--- Description of the task ---
Where the line containing "Where should I" appears below, start there and repeat each line exactly to the end. Leave the pictures out.

--- Source records ---
*****

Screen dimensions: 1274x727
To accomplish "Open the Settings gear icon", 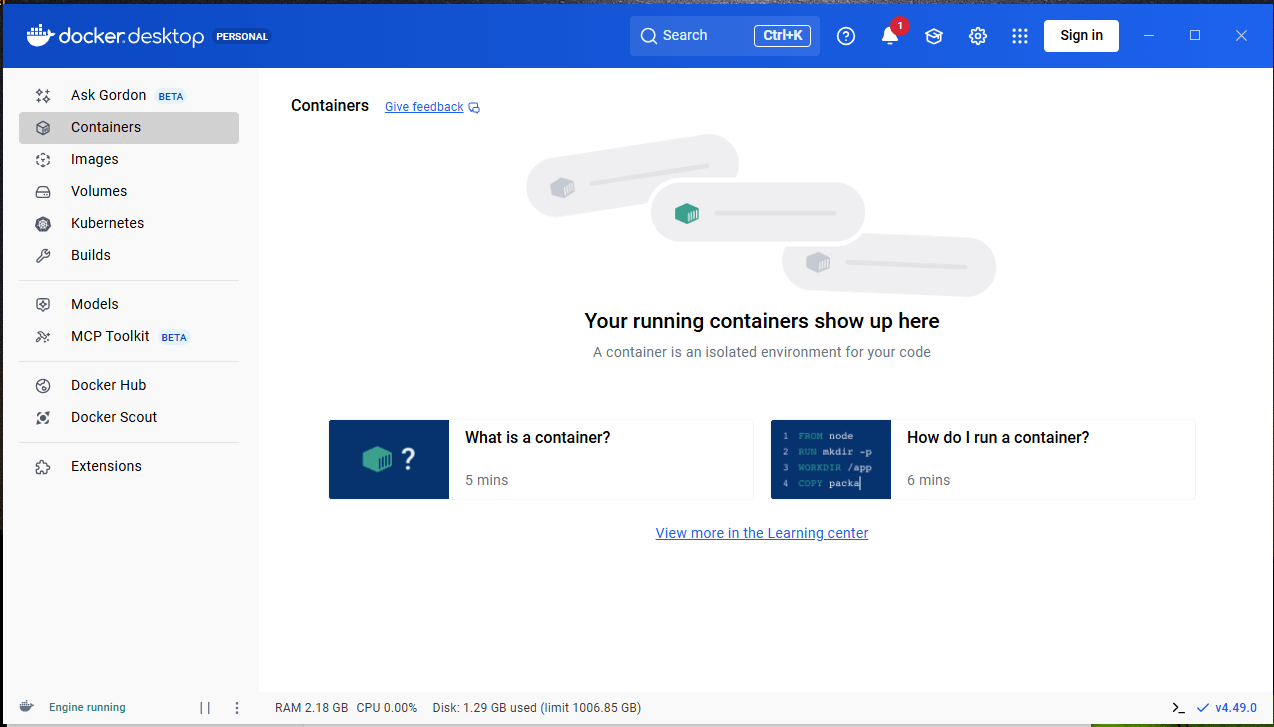I will point(978,36).

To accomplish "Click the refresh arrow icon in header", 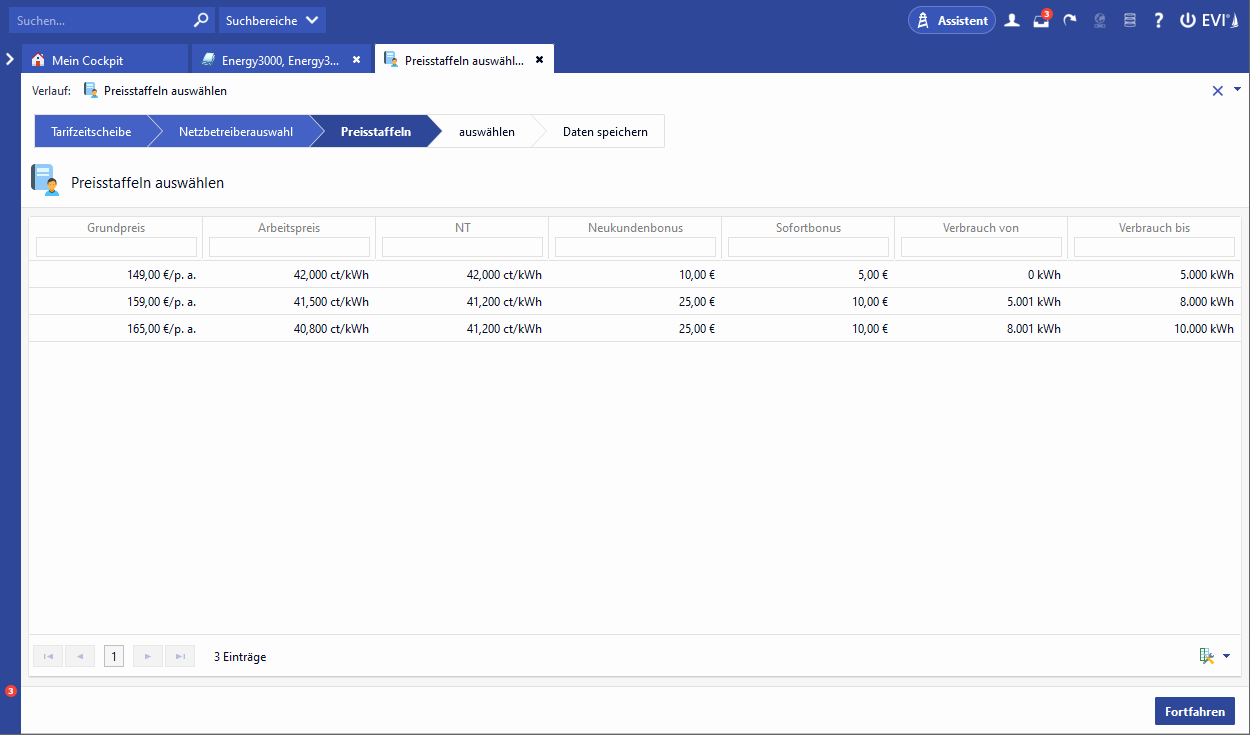I will pos(1070,20).
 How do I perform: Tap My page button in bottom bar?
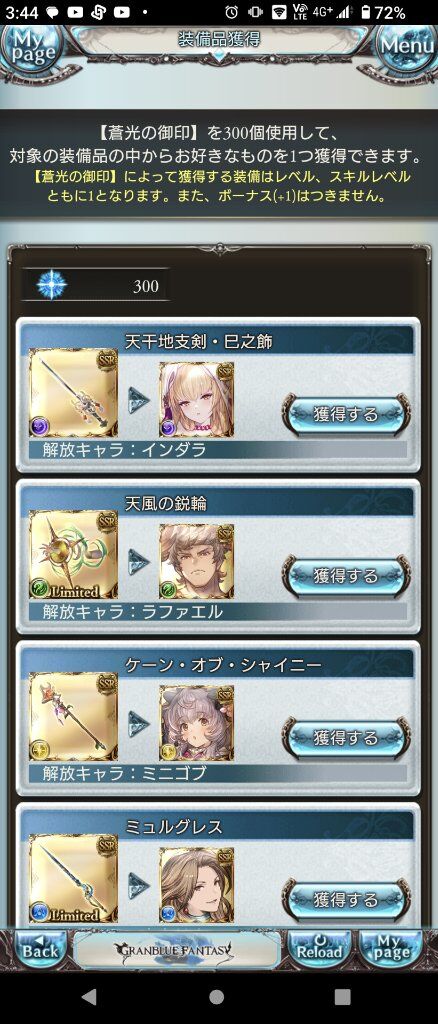[392, 950]
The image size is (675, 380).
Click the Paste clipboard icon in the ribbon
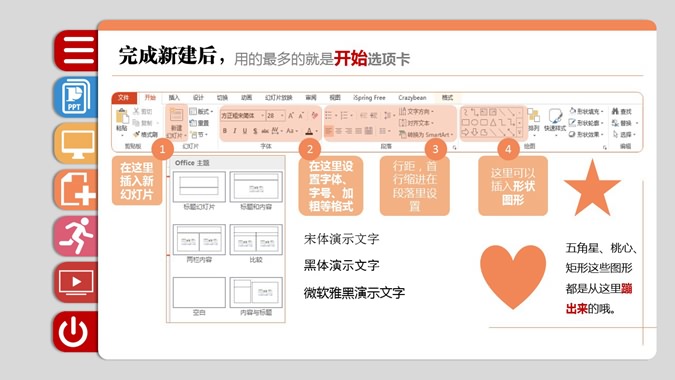click(x=122, y=120)

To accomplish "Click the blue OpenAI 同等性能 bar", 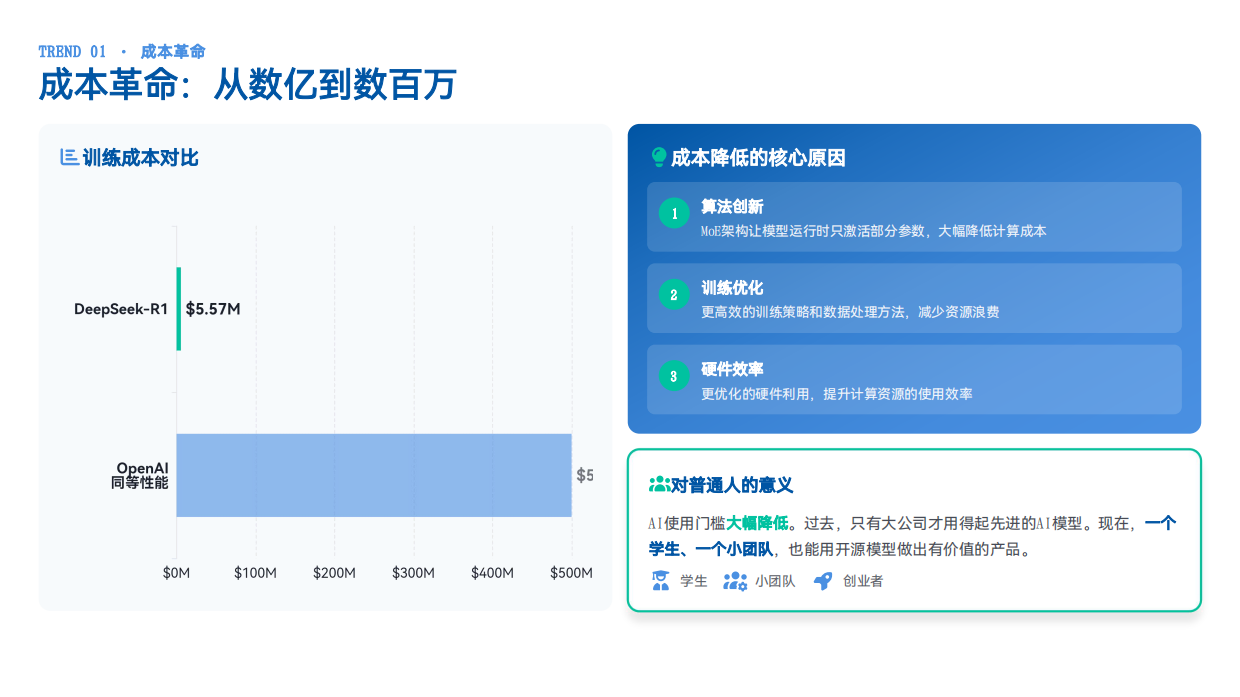I will (374, 474).
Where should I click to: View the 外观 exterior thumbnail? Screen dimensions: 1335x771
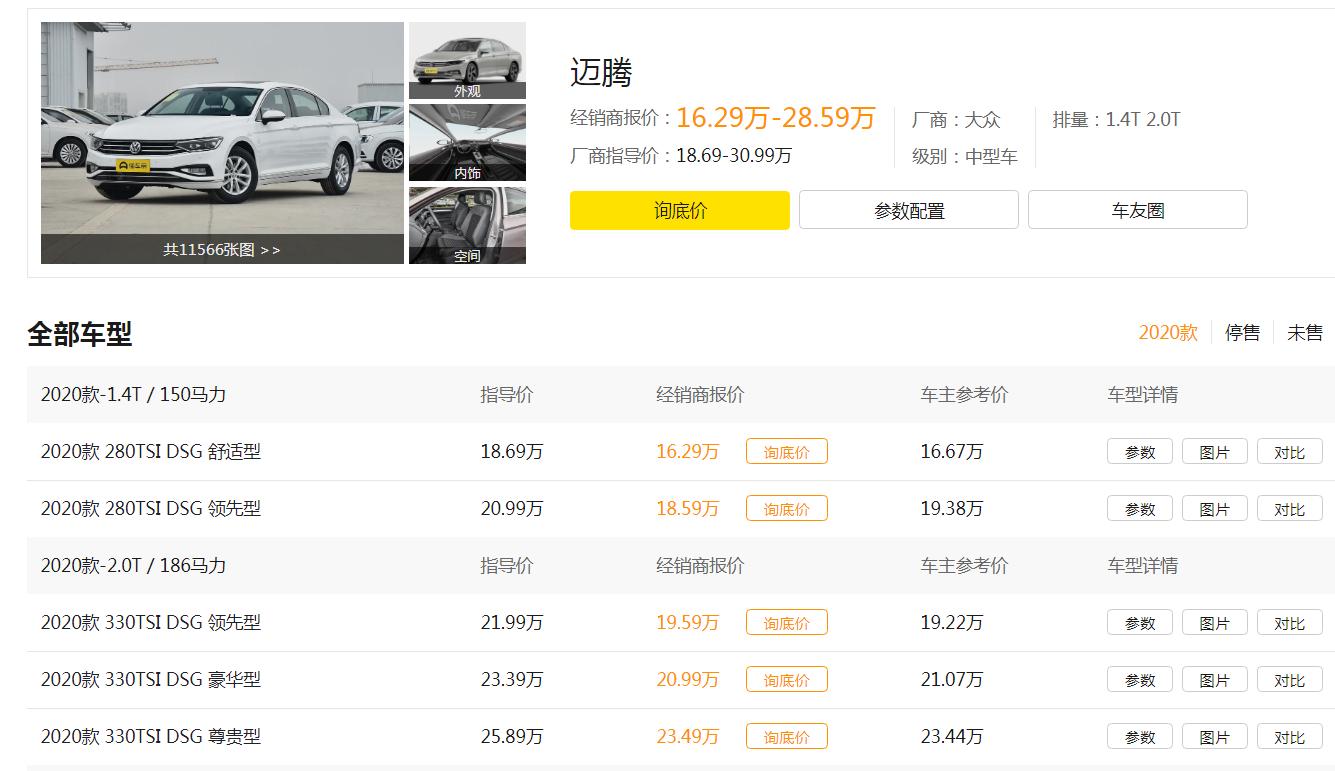tap(467, 60)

*****

--- Response to this exercise ---
Where should I click to: View the 外观 exterior thumbnail? Screen dimensions: 1335x771
tap(467, 60)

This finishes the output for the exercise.